Anyway, I've been getting opinions, feedbacks and advices from many people but truth saying, you know me? Fine, at times I might (always) show the obvious but then, even I can't understand myself. What's more you? Not that this is a negative comment but... maybe it's kinda complicated. Especially now. With this and that. That's why I'm having breakfast with Fate this Monday, cause I need to talk to a guy friend, and he's the only one that I think I can talk to right now. And since he said that he's a self-proclaimed Hitch. We'll see about that. (:
Family-wise. Not much problem. Things are going okay for us. There's not much problem, and we're quite leading a happy family, with parents both working, brother's serving NS and sister studying and me, both work and studying. But extending to my family tree, I'm not sure what is going on really with my aunts and uncles. And I don't think I have the right to interfere. Pretty much, that's what's going on.
Education-wise. Now that might be a problem. Always late for school, an hour or two. Spent time in school mostly eating and sleeping. I think Mr. Lim gave up already. The two exams that just passed, I don't think I aced it. I haven't been doing much studying and revising and for me, it's a very bad thing. With everyone's high expectations especially my parents, I think I have to start like last time, always doing school work. Wanna know why I'm like this now? Up next.
Work-wise.
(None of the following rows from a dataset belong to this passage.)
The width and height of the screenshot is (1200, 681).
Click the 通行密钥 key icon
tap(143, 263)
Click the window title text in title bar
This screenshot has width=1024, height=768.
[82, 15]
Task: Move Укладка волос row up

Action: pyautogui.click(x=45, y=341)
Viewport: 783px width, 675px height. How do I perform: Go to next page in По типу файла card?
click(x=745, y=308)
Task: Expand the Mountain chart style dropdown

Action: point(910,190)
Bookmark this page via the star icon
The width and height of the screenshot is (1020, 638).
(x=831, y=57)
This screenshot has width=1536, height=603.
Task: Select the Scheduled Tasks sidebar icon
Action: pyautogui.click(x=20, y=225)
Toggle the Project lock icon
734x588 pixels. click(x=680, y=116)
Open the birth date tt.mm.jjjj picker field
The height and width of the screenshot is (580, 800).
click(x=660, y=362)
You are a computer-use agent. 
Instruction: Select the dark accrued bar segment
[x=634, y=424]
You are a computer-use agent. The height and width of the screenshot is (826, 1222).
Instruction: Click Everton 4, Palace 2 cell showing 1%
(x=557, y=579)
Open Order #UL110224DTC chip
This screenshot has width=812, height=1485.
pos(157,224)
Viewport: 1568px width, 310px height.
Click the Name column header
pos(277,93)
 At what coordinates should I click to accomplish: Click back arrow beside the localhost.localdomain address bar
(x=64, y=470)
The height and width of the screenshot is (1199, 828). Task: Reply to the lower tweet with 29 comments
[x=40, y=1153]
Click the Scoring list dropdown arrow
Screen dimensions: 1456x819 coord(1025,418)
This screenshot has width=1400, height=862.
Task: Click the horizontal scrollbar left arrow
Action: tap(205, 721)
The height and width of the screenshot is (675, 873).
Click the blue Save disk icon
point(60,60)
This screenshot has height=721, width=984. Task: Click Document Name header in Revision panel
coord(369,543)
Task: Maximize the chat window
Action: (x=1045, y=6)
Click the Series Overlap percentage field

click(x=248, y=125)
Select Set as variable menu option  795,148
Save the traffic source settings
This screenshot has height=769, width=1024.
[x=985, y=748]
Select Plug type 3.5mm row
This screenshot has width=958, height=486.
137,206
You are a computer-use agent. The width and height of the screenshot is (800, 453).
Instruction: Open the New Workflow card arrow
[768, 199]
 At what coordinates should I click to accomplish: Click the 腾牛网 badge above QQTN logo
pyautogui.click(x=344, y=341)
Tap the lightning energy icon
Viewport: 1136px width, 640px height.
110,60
One of the reason I've been dozing off in school . I feel that I've been putting work over studies. Sleeping in school so that I will have the energy to work later on. This is bad okay Syuha. Now that you've realized it please buck up. Tony, our new manager is fine. Not that bad, but very talkative. I don't know why I'm still stuck at that place. Okay, maybe I know why, but still. Sigh. I have fun colleagues so I enjoy working there. But sometimes. Yeah, I always rant about the work management so you know lah ye. My second home already.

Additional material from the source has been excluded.